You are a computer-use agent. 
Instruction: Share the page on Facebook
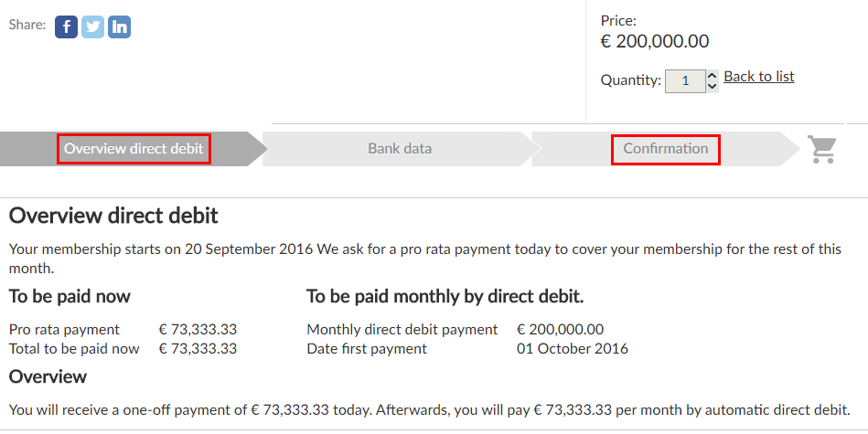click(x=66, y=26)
* * *
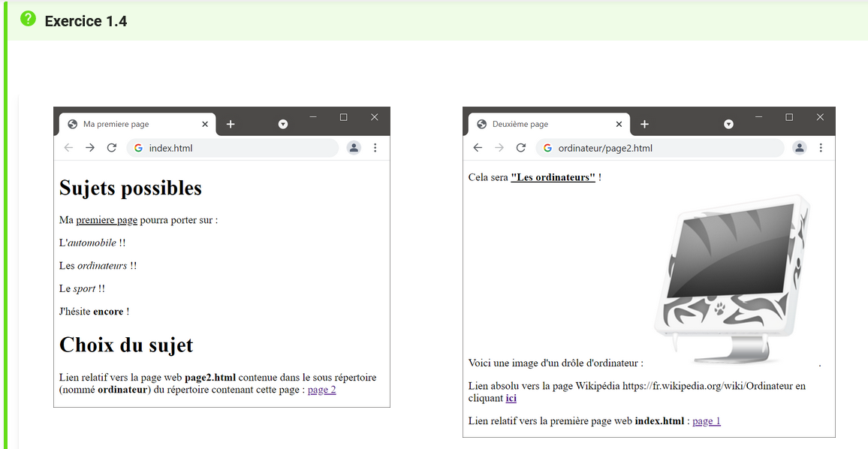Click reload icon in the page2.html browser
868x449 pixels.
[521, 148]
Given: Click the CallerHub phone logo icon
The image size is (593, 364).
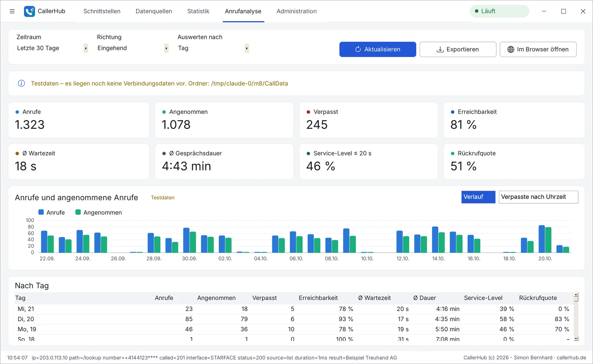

# [Required work]
From the data above, return every line from the line that has "Given: Click the CallerHub phone logo icon" up to and including the line that has "The image size is (593, 364).", exactly.

# [Result]
Given: Click the CallerHub phone logo icon
The image size is (593, 364).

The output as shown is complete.